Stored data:
★ ★ ★ ★ ★ ★ ★

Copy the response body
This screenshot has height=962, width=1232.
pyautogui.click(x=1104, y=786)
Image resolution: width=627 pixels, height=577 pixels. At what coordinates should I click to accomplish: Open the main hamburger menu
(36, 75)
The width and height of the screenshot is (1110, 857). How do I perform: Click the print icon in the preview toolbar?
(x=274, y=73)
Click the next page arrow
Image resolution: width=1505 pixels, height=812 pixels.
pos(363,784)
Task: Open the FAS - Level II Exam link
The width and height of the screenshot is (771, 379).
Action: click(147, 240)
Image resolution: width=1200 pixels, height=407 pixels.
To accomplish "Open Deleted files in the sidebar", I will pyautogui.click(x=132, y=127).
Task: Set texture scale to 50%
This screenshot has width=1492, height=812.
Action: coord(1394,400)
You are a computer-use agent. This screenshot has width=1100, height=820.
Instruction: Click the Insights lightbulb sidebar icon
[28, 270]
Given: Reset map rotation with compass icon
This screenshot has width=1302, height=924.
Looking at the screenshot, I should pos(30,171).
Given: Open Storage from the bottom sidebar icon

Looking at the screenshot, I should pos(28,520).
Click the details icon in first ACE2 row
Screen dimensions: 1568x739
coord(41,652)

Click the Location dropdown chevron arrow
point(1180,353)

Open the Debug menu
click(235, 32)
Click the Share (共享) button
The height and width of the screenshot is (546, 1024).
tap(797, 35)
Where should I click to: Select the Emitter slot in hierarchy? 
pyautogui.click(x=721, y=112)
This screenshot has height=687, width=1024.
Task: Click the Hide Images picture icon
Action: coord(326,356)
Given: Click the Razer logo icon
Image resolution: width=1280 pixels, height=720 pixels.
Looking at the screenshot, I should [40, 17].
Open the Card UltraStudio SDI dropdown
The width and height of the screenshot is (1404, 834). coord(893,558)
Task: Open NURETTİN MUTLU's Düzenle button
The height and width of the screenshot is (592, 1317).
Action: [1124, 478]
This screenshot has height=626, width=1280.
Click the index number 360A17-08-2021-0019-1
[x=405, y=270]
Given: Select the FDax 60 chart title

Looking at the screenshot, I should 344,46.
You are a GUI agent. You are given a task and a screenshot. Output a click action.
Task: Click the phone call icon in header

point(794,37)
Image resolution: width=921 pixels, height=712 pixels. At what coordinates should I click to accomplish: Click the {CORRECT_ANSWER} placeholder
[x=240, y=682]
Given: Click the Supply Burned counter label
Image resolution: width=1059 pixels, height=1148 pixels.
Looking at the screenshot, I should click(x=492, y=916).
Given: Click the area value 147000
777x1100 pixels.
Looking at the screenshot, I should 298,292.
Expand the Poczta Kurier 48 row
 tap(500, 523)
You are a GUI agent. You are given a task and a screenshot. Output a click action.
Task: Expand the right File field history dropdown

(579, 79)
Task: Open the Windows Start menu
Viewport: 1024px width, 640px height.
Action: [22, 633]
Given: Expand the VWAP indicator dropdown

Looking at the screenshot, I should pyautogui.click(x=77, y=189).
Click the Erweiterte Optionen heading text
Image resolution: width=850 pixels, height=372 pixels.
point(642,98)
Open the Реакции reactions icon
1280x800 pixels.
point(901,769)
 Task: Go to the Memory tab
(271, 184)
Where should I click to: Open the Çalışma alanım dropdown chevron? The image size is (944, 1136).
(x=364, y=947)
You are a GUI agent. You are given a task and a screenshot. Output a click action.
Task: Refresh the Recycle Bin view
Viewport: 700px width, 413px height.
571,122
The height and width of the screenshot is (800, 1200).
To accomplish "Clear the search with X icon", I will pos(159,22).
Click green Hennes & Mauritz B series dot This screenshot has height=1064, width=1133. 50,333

★ ★ ★ ★ ★ ★ ★

Instructions for the task:
Here the output must be the lines above from the line with "This screenshot has width=1302, height=924." to the line with "Task: Open NURETTİN MUTLU's Düzenle button", both included, duplicated word for word and nothing else.

Answer below:
This screenshot has width=1302, height=924.
Looking at the screenshot, I should pos(30,171).
Given: Open Storage from the bottom sidebar icon

Looking at the screenshot, I should pos(28,520).
Click the details icon in first ACE2 row
Screen dimensions: 1568x739
coord(41,652)

Click the Location dropdown chevron arrow
point(1180,353)

Open the Debug menu
click(235, 32)
Click the Share (共享) button
The height and width of the screenshot is (546, 1024).
tap(797, 35)
Where should I click to: Select the Emitter slot in hierarchy? 
pyautogui.click(x=721, y=112)
This screenshot has height=687, width=1024.
Task: Click the Hide Images picture icon
Action: coord(326,356)
Given: Click the Razer logo icon
Image resolution: width=1280 pixels, height=720 pixels.
Looking at the screenshot, I should [40, 17].
Open the Card UltraStudio SDI dropdown
The width and height of the screenshot is (1404, 834). coord(893,558)
Task: Open NURETTİN MUTLU's Düzenle button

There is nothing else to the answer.